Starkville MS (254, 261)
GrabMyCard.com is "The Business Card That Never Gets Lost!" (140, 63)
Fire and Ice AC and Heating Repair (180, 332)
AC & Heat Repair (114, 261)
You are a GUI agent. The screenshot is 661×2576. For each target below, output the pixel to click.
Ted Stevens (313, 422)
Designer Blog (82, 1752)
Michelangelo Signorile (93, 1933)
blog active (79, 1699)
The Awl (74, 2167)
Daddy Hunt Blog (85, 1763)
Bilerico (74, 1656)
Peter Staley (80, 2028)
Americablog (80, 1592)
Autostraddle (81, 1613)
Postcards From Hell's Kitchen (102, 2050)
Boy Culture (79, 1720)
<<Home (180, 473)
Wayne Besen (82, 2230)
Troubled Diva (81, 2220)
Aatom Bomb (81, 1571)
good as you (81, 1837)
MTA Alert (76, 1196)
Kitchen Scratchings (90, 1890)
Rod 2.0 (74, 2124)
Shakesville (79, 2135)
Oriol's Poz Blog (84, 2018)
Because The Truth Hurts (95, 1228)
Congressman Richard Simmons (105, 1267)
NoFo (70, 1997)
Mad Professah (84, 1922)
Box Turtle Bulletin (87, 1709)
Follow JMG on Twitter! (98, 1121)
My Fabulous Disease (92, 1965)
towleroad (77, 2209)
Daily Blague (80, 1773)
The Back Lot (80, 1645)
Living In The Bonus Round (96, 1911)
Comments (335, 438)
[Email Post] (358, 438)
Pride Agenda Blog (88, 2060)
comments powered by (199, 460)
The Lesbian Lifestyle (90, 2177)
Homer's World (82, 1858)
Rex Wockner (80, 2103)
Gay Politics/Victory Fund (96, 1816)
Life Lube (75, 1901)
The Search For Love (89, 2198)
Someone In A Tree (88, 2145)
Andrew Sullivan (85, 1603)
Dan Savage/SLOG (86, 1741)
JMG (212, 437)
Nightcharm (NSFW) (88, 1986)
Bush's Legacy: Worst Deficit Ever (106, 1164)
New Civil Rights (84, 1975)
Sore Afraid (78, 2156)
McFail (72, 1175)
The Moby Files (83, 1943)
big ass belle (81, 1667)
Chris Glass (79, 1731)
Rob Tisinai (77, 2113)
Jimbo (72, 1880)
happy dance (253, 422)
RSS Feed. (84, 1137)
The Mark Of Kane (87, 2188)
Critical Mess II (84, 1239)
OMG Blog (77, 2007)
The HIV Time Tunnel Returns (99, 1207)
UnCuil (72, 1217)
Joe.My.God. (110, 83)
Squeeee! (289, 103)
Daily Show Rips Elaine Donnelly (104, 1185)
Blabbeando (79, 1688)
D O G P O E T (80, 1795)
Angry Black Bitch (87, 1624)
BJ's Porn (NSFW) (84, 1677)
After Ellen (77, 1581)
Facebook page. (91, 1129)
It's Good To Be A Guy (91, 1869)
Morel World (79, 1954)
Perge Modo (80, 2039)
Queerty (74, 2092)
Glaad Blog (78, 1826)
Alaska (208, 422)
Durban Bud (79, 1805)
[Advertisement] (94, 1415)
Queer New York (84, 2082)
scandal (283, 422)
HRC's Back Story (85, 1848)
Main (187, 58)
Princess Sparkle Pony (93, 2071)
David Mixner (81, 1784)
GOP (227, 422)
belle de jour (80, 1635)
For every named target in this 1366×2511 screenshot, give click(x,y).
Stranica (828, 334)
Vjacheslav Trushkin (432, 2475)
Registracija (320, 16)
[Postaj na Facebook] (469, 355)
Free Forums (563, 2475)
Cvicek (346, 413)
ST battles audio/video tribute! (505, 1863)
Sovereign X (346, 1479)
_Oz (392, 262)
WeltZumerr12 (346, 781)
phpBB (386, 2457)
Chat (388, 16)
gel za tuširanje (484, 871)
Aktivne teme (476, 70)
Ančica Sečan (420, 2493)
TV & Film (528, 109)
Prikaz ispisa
----
* **About this exercise**:
Wherever "target" appears in a line of the entries, copy that line.

* **Exercise answer**:
You are a GUI agent. The screenshot is 661×2576. For each target below, output the pixel to click.
For every named target in this 1366×2511 screenshot, give click(x,y).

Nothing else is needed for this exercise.